Presidente Lula da Silva durante entrevista coletiva com o primeiro-ministro alemão, Olaf Scholz, no Palácio do Planalto. | Sérgio Lima/Podeer360 30.jan.2023

Defasada desde 2015, a tabela do Imposto de Renda também deve isentar quem recebe até R$ 2.640

Fonte: www.poder360.com.br

O presidente Luiz Inácio Lula da Silva (PT) definiu que o reajuste do salário mínimo passará dos atuais R$ 1.302 para R$ 1.320 a partir de maio de 2023. A intenção é que o novo aumento coincida com o Dia do Trabalhador, comemorado em 1º de maio. O impacto estimado é de pouco mais de R$ 7 bilhões.
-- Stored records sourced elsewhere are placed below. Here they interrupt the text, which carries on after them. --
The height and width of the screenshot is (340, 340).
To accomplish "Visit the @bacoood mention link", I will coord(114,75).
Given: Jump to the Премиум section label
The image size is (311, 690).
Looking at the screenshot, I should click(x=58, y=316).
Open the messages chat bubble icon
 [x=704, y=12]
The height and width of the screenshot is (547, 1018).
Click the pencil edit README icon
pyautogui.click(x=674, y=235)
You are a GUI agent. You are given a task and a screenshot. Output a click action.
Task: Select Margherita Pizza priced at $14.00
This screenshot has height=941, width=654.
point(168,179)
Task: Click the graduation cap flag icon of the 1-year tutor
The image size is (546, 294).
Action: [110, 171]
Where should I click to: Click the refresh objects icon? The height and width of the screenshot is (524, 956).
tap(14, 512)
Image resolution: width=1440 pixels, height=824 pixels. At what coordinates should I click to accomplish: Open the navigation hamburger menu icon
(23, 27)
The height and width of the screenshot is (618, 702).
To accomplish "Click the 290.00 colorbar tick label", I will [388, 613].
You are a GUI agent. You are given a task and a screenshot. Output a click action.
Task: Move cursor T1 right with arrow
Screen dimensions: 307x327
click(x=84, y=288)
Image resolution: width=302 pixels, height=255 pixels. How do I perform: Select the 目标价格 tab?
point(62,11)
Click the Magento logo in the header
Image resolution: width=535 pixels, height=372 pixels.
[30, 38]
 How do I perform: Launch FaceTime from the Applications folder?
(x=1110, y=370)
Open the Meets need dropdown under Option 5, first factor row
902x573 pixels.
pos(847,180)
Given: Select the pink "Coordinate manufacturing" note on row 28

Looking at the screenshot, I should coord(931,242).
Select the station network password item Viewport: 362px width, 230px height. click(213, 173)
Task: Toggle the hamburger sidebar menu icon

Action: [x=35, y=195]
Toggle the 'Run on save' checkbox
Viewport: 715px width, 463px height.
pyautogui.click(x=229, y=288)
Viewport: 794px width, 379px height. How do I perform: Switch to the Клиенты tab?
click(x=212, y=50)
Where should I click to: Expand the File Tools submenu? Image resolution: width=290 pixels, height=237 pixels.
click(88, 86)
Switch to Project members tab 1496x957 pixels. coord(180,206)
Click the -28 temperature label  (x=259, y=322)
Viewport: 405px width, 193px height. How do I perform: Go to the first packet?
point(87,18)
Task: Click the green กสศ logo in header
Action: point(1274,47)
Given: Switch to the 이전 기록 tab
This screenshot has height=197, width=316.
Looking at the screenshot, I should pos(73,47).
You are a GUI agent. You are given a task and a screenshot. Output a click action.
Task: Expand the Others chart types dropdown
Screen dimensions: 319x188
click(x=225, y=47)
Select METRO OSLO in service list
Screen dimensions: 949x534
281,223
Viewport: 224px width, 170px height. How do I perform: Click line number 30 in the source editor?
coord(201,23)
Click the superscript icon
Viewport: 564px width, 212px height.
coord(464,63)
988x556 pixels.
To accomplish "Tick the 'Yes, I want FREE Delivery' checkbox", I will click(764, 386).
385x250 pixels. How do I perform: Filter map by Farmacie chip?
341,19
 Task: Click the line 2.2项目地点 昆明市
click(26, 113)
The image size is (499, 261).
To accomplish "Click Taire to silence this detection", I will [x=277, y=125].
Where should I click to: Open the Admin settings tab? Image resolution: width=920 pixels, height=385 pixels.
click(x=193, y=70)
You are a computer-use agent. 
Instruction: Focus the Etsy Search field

Isso porque cada R$ 1 a mais no salário mínimo aumenta em R$ 389,8 milhões os custos do governo.

Em janeiro, o governo havia adiado o anúncio do aumento para R$ 1.320, uma das promessas de campanha de Lula. A equipe econômica sustentava que o custo acima do esperado com aposentadorias e pensões –que têm vínculo com o piso das remunerações do país– limitava o reajuste. O novo valor destoa dos R$ 1.343 propostos pelos sindicatos em reunião com o presidente em 18 de janeiro. O Poder360 apurou que o governo ainda analisa o reajuste na correção da tabela do IRPF (Imposto de Renda da Pessoa Física). O Palácio do Planalto defende que a isenção beneficie quem recebe até 2 salários mínimos por mês.

Com o novo valor, alcançaria até R$ 2.640. A promessa de campanha do presidente, no entanto, era subir a faixa de isenção do IR para R$ 5.000. A correção da tabela não é feita desde 2015.

A mudança pode ser feita por meio de Medida Provisória. Pelos valores atuais, quem recebe até R$ 1.903,98 não precisa pagar imposto. Uma projeção da Unafisco Nacional mostra que 9,7 milhões de brasileiros estão isentos do IR em 2023 pelo atual regime. Eis a íntegra (243 KB).

“Qualquer reajuste na tabela do imposto de renda é um alívio, mas a faixa de isenção anunciada de R$ 2.640 não deixa de ser frustrante por ser um ajuste modesto. Esperava-se o cumprimento da promessa de campanha de isentar um maior número de contribuintes”, disse o presidente da Unafisco, Mauro Silva.

RENEGOCIAÇÃO DE DÍVIDAS Outra proposta que deve ser anunciada nos próximos dias é o programa Desenrola, que diz respeito à renegociação de dívidas. A medida pode atender até 40 milhões de endividados. Na 2ª feira (13.fev.2023), o presidente do BC (Banco Central), Roberto Campos Neto, disse que a iniciativa do Ministério da Fazenda está na “direção certa”. “Acho que o programa é muito bem-vindo. Eu não conheço os detalhes, mas acho que está na direção certa”, declarou durante entrevista ao “Roda Viva”, da TV Cultura.